To create one, use dd to get the size you want (from /dev/zero) or copy from some real partition (ie, a floppy or a hd), run the desired mkfs if it was empty, and mount with the proper options. I have been using this to check ISOs and to clone floppies and store them into CDs for ages. I have used it to get perfect FS images too (machine updates, ie) and then extract the contents anywhere (eer, ok, Linux machines :) ). If you have access to a RH, check /sbin/mkinitrd, it is a script that builds the initrd in a similar fashion.
BTW, Linux also supports mounting dirs into other dirs, with -o bind.
Windows support for metadata has always sucked, recognised by every Mac user who moved to a PC and discovered that you had to tell the system what a file did by appending a clumsy tla to the end
As opposed to Mac OS, where you have to tell the system what a file does by setting an even clumsier 4-character code hidden deep within a file's metadata?

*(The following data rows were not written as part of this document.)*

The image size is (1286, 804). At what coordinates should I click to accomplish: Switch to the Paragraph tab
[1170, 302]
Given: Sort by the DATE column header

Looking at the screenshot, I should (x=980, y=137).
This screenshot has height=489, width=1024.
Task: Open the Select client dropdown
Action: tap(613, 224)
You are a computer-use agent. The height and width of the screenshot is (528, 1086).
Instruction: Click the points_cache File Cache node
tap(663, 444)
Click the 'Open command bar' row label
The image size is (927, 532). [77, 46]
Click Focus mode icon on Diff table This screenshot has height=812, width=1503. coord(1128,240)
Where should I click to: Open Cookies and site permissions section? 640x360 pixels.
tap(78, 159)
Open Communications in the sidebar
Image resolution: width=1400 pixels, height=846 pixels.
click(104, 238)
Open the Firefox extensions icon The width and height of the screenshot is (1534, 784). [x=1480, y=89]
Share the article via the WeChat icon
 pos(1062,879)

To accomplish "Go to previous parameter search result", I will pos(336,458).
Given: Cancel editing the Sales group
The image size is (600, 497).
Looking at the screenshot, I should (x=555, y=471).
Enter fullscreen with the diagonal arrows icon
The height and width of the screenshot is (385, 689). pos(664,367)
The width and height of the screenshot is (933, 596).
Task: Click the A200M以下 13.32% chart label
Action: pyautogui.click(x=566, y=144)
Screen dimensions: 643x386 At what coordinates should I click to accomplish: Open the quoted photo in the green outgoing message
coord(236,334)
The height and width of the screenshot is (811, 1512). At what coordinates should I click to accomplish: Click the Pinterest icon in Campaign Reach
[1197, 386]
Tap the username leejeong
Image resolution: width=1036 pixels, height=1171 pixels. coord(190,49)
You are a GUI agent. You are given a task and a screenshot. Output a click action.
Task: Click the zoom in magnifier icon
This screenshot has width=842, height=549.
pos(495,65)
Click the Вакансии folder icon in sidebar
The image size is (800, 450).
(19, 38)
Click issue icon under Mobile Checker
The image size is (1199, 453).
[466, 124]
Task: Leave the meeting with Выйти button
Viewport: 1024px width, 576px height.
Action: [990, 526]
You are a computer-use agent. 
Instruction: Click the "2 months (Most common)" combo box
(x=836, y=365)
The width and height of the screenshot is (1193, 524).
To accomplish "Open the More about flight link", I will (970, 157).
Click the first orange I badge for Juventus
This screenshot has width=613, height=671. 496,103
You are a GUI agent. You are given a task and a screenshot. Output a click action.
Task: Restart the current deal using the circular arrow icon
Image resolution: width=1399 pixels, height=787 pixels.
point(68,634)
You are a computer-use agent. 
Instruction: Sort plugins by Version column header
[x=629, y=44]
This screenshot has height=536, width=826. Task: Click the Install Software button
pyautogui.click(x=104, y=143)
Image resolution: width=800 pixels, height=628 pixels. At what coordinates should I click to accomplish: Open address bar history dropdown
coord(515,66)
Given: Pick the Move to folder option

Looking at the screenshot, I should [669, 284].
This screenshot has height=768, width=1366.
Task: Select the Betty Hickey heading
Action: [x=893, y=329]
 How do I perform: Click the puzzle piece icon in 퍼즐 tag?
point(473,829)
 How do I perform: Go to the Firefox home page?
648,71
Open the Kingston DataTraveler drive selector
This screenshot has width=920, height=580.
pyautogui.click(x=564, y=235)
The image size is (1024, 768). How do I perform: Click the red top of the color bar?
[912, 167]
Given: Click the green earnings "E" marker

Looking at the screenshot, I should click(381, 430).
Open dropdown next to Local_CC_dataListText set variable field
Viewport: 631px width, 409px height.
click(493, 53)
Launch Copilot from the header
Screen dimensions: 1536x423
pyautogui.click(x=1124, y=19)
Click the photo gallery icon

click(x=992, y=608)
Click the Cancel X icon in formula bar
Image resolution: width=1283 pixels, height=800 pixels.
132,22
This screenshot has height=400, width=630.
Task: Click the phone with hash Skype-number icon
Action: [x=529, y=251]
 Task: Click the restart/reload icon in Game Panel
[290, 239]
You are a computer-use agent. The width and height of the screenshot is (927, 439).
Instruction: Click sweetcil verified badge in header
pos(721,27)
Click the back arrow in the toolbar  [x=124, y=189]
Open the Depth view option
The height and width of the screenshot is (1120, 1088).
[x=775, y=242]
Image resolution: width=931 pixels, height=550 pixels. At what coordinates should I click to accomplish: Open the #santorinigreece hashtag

and passing gently over the inconsistencies of the support for long and short filenames.
What inconsistencies? Correctly-written modern applications (say, those written after 1995) support long filenames. Older apps do not, but you can still use files with long names with them by using the equivalent short filename.
The 8.3 compatibility layer is a benefit for those with legacy apps.
Moving a directory from Linux to a Windows system may be possible but the programming to do it will become increasingly painful and the risk of data loss will rise.
And whom would that benefit? Possibly, Linux. But right now, Linux isn't facing a situation where customers are threatening to migrate to Windows. Linux vendors are more likely to lose customers they don't even have yet, because who wants to move to a system they're locked into and can't back out of?
It's hierarchical because they inherit the fields of the levels above, like permissions and path.
As the poster noted, it's possible to run your filters in user space, not kernel space, so buffer overflows and segfaults should be sources of irritation, not sources of vulnerabilities.